Kediri — Pelaksanaan TNI Manunggal Membangun Desa ke-127 di Kabupaten Kediri mencakup dua intervensi utama: perbaikan rumah tidak layak huni (rutilahu) dan distribusi paket sembako bagi keluarga penerima manfaat di Desa Gadungan, Kecamatan Puncu.
Program ini dijalankan melalui koordinasi Pemerintah Kabupaten Kediri dengan TNI Angkatan Darat lewat Kodim 0809/Kediri. Skema tersebut menempatkan pembangunan fisik dan dukungan sosial sebagai satu rangkaian kegiatan yang saling melengkapi.
Komandan Satgas TMMD ke-127 yang juga Dandim Kediri, Letkol Inf Dhavid Nur Hadiansyah, menyampaikan bahwa bantuan kebutuhan pokok disalurkan untuk membantu menjaga stabilitas kebutuhan harian warga selama proses renovasi berlangsung. Ia menilai pendekatan terpadu diperlukan agar program tidak hanya memperbaiki struktur bangunan, tetapi juga mempertimbangkan aspek kesejahteraan keluarga penerima.
Sumi’in, warga Dusun Sumber Bahagia, menyatakan kondisi rumahnya kini lebih layak setelah masuk dalam sasaran rutilahu. Ia mengakui bantuan sembako turut membantu keluarganya memenuhi kebutuhan dasar. Pernyataan serupa disampaikan Nanang dari Dusun Gadungan Barat yang menilai program tersebut memberikan dampak langsung bagi masyarakat berpenghasilan rendah.

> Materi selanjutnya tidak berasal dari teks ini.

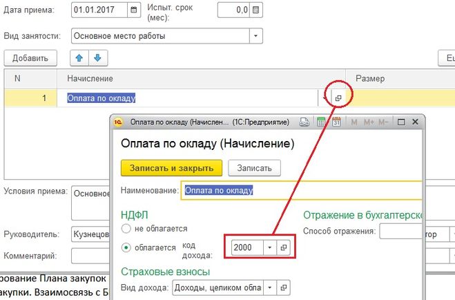Expand the код дохода dropdown

pos(267,247)
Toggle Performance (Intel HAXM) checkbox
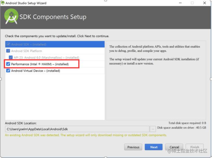This screenshot has height=158, width=212. [x=8, y=64]
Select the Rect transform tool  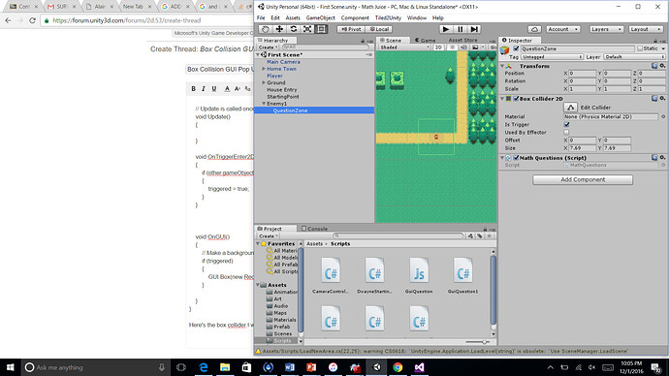(321, 29)
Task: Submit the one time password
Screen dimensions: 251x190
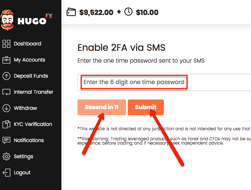Action: 146,107
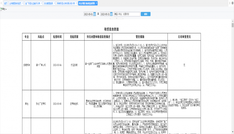Close the 安全管理目标 tab
Screen dimensions: 234x134
[x=54, y=3]
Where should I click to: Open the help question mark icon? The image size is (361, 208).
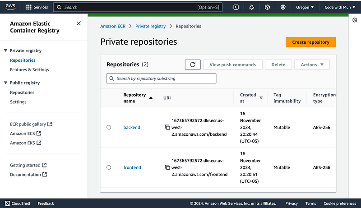267,7
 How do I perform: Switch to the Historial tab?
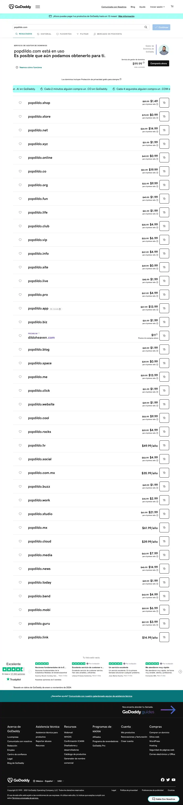(44, 34)
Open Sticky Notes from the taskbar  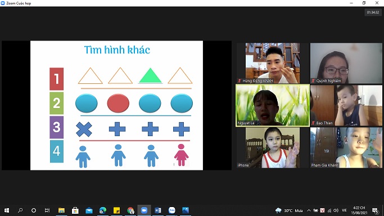coord(116,210)
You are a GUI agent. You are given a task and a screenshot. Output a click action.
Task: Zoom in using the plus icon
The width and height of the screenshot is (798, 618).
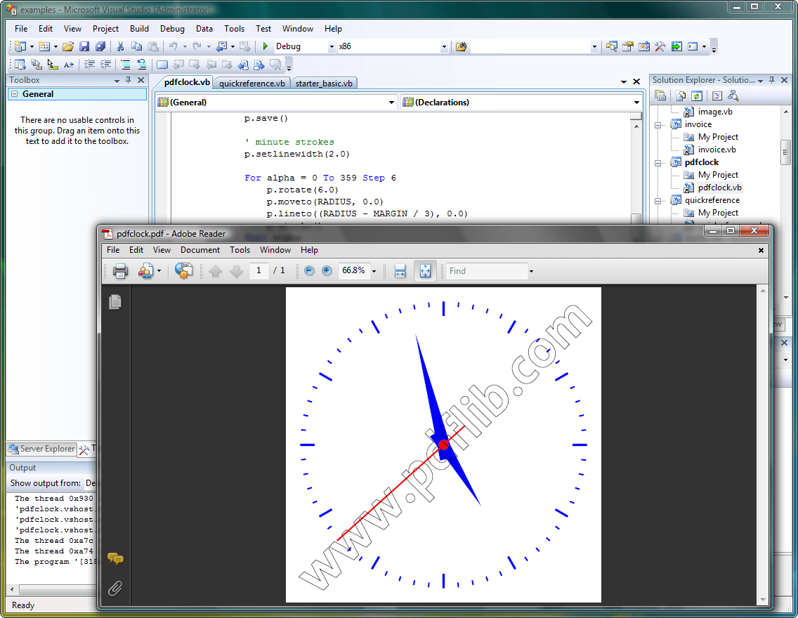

Rutilahu menjadi prioritas dalam TMMD ke-127 karena berkaitan langsung dengan kebutuhan mendasar berupa hunian aman dan sehat. Melalui kolaborasi lintas sektor ini, pemerintah daerah dan TNI berharap terjadi peningkatan kualitas hidup warga sekaligus penguatan hubungan kemitraan antara aparat dan masyarakat di Kabupaten Kediri.